Go through the records and count the lines where the string "Deutschlandfunk" occurs. Reply with the number only.

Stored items
-----

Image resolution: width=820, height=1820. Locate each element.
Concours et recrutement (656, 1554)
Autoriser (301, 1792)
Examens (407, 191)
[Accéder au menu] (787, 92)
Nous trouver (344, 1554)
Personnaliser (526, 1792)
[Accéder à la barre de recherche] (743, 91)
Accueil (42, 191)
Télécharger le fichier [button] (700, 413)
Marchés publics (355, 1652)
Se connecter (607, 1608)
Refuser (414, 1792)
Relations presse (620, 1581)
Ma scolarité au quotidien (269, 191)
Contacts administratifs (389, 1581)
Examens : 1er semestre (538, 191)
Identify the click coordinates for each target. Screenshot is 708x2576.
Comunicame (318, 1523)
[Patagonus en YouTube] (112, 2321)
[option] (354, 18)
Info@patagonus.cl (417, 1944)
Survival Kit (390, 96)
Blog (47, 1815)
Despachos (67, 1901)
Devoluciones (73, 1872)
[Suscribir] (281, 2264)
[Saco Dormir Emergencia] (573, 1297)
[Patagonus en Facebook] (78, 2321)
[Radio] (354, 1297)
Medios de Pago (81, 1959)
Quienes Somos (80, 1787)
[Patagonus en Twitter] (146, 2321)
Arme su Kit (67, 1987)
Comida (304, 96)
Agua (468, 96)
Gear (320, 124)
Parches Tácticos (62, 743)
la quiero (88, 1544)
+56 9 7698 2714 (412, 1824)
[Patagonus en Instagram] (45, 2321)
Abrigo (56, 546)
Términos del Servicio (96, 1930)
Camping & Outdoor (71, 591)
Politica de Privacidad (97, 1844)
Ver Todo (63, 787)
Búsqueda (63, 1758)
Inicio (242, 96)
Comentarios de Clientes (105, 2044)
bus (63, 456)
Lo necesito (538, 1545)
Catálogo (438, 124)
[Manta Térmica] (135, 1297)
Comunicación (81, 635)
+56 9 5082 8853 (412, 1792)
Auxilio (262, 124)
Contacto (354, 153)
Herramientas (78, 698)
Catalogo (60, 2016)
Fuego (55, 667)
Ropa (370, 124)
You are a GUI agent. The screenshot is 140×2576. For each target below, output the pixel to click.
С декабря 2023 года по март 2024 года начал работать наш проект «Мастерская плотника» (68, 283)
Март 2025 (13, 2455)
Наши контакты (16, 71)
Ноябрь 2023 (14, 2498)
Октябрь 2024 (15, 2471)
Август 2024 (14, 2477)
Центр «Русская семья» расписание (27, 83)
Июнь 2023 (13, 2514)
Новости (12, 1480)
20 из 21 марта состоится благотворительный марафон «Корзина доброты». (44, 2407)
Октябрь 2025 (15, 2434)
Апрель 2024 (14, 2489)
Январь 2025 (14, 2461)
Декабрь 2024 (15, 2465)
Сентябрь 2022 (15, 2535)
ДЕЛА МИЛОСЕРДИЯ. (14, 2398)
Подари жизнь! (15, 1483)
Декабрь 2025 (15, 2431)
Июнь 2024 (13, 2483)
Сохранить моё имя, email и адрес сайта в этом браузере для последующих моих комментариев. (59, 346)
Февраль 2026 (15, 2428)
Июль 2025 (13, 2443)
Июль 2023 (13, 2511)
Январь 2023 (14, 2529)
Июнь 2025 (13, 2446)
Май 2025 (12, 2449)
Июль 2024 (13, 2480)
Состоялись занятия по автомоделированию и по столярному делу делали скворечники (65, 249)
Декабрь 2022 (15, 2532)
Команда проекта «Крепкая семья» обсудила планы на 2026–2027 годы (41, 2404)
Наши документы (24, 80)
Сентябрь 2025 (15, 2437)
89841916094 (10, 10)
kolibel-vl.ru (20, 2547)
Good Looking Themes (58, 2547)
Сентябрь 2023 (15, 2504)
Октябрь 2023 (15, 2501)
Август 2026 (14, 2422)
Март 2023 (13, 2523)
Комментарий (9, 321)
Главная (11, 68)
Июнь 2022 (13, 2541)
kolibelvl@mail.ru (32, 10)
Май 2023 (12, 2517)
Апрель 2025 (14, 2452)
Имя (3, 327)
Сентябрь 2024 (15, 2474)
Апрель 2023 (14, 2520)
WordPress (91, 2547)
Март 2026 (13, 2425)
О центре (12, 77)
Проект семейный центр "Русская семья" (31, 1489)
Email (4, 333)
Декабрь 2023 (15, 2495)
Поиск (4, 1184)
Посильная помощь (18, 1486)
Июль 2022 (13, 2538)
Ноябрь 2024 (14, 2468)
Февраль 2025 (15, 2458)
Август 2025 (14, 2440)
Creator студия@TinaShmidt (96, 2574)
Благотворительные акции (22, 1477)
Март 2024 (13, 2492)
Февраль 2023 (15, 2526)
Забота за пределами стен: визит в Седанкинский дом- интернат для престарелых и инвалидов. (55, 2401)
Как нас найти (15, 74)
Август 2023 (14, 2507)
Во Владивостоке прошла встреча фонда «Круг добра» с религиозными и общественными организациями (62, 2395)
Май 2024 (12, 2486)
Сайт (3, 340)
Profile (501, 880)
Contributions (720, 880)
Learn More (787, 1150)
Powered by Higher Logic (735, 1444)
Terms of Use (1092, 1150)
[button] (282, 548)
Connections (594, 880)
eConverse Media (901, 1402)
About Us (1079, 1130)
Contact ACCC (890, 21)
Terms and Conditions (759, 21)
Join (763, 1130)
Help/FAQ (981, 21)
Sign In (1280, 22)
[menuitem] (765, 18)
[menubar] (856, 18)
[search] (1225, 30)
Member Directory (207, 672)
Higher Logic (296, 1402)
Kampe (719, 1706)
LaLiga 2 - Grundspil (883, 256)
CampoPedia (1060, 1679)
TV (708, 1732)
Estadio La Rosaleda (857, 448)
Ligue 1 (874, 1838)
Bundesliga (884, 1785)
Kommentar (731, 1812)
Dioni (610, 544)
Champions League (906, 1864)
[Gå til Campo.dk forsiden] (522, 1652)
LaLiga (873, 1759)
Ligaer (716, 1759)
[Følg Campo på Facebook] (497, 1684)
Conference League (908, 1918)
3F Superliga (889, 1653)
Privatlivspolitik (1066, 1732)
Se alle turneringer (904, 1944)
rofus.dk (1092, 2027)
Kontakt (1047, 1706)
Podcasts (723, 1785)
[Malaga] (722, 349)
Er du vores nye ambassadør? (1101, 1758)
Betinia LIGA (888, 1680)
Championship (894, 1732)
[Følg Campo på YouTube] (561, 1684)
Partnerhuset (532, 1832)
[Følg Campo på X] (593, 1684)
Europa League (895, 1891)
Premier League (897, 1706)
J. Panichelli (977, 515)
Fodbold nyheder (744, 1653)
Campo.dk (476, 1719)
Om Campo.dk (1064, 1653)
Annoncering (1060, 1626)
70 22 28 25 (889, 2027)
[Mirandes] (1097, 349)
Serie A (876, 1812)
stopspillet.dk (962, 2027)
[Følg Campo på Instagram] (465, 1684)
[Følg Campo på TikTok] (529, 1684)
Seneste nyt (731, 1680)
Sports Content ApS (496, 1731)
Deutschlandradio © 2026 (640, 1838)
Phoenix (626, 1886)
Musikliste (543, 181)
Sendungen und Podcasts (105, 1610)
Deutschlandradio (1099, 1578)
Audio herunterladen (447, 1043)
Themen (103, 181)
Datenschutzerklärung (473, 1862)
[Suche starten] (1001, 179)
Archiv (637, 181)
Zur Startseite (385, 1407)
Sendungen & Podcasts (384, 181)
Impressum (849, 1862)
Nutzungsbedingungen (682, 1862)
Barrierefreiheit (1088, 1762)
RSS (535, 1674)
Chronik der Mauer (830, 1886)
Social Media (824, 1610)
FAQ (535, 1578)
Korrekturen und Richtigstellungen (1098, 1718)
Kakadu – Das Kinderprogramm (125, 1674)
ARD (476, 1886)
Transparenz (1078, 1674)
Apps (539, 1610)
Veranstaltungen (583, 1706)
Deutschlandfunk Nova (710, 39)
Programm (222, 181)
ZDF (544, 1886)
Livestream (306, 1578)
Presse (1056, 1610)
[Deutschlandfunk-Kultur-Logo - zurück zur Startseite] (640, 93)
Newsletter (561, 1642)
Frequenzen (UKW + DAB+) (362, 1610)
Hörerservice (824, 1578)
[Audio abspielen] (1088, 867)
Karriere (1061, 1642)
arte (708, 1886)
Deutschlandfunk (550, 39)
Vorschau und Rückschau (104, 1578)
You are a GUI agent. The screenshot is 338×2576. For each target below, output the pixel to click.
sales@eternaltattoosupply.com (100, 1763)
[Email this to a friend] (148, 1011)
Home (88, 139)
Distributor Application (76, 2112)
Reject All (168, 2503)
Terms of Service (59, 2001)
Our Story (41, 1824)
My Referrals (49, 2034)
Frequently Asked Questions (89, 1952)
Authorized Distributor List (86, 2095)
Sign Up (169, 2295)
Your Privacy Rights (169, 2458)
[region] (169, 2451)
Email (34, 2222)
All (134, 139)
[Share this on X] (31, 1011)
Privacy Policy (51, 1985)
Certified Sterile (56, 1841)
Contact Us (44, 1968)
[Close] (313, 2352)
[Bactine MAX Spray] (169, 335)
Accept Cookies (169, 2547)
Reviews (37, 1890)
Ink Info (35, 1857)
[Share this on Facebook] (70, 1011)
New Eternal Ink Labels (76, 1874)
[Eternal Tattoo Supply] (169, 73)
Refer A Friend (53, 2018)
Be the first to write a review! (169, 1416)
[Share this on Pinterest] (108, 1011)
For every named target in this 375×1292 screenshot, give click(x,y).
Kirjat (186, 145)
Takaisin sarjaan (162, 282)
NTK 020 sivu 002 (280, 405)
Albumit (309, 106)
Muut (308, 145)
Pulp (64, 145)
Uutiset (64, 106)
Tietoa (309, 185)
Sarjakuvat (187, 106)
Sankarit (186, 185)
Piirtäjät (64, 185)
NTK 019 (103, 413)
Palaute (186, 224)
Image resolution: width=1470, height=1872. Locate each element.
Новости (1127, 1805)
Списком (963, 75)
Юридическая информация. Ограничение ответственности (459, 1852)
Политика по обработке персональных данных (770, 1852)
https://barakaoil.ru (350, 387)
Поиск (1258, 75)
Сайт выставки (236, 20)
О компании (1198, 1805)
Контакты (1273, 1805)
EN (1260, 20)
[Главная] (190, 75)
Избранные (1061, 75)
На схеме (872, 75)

-----

Problem solution: 3